Viento. Mármol, 1987
CONSTANTES TEMATICAS Y RUPTURAS
En la exposición del Museo de la Fundación Guayasamín (1984) comenzaron a aflorar, dentro de los senderos de la estilización organicista -con mucho de Arp y algo de Brancusi- ciertas preferencias temáticas que el escultor habría de seguir en etapas posteriores. En el mármol y la madera labró torsos, parejas y motivos zoo-mórficos, en especial omitofórmicos de apreciables calidades plásticas. El interés por la compenetración de los volúmenes empezó a manifestarse, a veces con claros visos eróticos.
Las muestras de los museos Camilo Egas, de Arte Moderno de Cuenca y del Banco Central de Guayaquil, dos años después, permitieron constatar la voluntad de desarrollar las series mencionadas, a las que incorporó el tema de la familia, a la vez que insistía en el ensamble de formas. Desde entonces, la opción serial y el cultivo de los géneros se mantendrían como una constante. Los vastos cauces escogidos, surcados con perseverancia, fueron rindiendo frutos cada vez más maduros. La inclinación por las formas redondeadas, sensuales, de lisa textura, muchas veces imbricadas, continuó en dirección ascendente, hasta que se produjo la ruptura.
El cambio quedó en evidencia en la muestra del Museo del Banco Central de Quito, en 1989, con la serie Reflexiones. Nuevos conceptos, formas y materiales irrumpieron como para testimoniar que el escultor no daba reposo a su afán de recorrer más y más caminos, que no por estar ya trazados dejan de configurar retos para quienes asumen con rigor su proceso creador.

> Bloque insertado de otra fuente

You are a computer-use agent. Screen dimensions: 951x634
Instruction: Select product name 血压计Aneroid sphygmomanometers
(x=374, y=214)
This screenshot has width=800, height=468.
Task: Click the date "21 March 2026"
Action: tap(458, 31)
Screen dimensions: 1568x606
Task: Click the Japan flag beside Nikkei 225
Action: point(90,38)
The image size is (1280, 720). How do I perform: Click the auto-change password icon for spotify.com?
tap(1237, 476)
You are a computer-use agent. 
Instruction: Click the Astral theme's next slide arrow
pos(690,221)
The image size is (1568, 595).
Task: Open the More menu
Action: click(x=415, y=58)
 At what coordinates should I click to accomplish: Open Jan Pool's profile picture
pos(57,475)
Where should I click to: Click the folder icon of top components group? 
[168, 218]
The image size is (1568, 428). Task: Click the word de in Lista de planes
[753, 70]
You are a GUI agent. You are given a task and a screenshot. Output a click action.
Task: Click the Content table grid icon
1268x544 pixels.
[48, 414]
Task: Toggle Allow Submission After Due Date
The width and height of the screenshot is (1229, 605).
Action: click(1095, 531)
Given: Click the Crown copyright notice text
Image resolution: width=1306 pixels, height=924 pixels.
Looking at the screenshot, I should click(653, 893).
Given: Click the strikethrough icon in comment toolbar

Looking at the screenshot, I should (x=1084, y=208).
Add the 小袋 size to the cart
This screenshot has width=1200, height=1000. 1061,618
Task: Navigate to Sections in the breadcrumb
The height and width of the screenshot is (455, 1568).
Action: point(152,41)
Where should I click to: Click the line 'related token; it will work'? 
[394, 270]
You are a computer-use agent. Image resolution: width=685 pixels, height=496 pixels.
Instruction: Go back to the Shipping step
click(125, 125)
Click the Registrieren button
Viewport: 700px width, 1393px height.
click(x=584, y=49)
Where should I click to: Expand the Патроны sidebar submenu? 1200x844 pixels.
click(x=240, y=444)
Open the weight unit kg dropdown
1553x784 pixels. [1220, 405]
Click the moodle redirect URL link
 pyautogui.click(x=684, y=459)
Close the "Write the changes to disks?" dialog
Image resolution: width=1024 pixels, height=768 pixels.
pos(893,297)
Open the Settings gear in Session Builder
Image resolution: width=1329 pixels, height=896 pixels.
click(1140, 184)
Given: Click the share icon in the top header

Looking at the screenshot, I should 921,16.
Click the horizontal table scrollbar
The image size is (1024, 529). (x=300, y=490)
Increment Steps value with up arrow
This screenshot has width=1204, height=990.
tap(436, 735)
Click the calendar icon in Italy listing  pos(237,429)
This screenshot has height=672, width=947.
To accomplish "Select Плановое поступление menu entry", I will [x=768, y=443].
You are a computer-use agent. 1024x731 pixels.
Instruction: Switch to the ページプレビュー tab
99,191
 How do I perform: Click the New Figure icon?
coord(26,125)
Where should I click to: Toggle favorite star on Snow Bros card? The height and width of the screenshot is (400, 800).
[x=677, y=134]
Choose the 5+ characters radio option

En el catálogo de esa exposición escribí que tales "reflexiones" tienen un doble carácter, "las físicas de los espejos, combinadas con figuras realistas" y "las concienciales del contemplador, que, como el entorno, se refleja en las superficies pulidas". En Agita, la pieza clave, el rostro, el torso y las piernas semidobladas de un cuerpo femenino emergen de un bruñido plano especular conformando la alegoría del elemento líquido. Otra suerte de demanda a la reflexión es la que provoca el Espejo, en el cual lo que importa es "el nexo de la figura segmentada y reflejada no como imagen, sino como cuerpo". En Vuelo hay una apuesta a los contrastes: el de la trunca figura desnuda con el plano cuadrangular que la sostiene, el de las pátinas broncíneas -ocre y ver-dosa- y el de la estabilidad con el movimiento.
La serie Los Andes fue la otra novedad de esa muestra. Pueblo andino es una sobria imagen de una aldea encaramada en la montaña: el caserío de Chunchi, lugar natal de Cobo. Los Cóndores son, sin duda, estilizaciones del planeo del ave, antes que de su anatomía. En Viento, las aladas masas -¿nubes?- se apoyan en dos puntos sobre una grácil base de formas organicistas.
Agua. Bronce y acero inoxidable, 1986
DE REGRESO DEL ECLECTICISMO
Entre 1990 y 1991 el artista trabajó en Estados Unidos. En la Universidad de Lexington (Kentucky) realizó el aprendizaje de la fundición del bronce, de la técnica de la cera perdida, de la fundición directa en aluminio y de la escultura en hierro. Tomó también en curso de escultura pública y expuso en esa ciudad, en la Library Gallery, y en Washington, en el Banco Interamericano de Desarrollo. La producción -18 piezas- fue de carácter ecléctico y no descartó la obra realista. Tal vez lo más importante que ejecutó en este período sean los bodegones en bronce, nuevo género que incorporó a su repertorio.
No dejó de tener consecuencias esa incursión en distintos estilos y materiales. A ratos caviló Cobo sobre la validez de sus divertimentos norteamericanos; tuvo nostalgia de las "series" y volvió a ocuparse de ellas. Los desnudos y paisajes que expuso en la galería Artelite de Guayaquil le permitieron reencontrarse consigo mismo. Sin embargo, la más grave decisión que tomó en la nueva etapa fue la renuncia a seguir experimentando con el aluminio espumoso, poco afín con sus inquietudes de siempre. Inconforme con los resultados obtenidos los destruyó.
En 1994, otra vez en la senda de los trabajos seriales, presentó el conjunto más coherente y personal de esculturas suyas dedicadas a un mismo tema, el del agua. El agua en reposo o deslizándose, cayendo en cascadas o revolviéndose en olas, plasmada en mármol y otras piedras finas -unas negras, otras de brillantes colores- la trató en sentido metafórico: constituye un válido esfuerzo por sintetizar la contradicción que se da entre lo sólido y lo líquido. Estas obras -delicadas unas, recias otras- a más del poder de insinuación que logran extraer de la roca, reflejan el amor a la naturaleza que proclama el artista, sumido en una permanente "pasión por crear formas".
Pueblo Andino. Mármol, 1987
TENACIDAD SIN APREMIO
Disciplinada y fecunda luce la trayectoria de Jesús Cobo dentro de rumbos ya clásicos de la escultura del siglo XX. Sus obras han sido apreciadas también en Canada, Argentina y Paraguay, donde ha participado en diversos certámenes escultóricos.
El es de los que labora con tenacidad, pero sin apremio; no por el reconocimiento, sino por el conocimiento; por el autoconocimiento de sus posibilidades creativas.
Al desafiarse a sí mismo no olvida la deuda contraída con los grandes maestros que han guiado sus pasos, consciente como es de que "hay que devolver lo que se ha tomado prestado mientras se ha sido joven".
Maduro, más por la experiencia que por los años -nació en 1953- siente la responsabilidad que ha adquirido al adentrarse en el laberinto del arte, aunque, eso sí, no teme al minotauro que habita por ahí.
Ahora se dedica al tema urbano, que aborda en piezas en las cuales indaga "la conveniencia de la piedra y el metal". Espera exhibirlas después de un año y medio, quizá dos años. No es un plazo muy largo para un escultor que sabe lo que quiere y a donde llegar.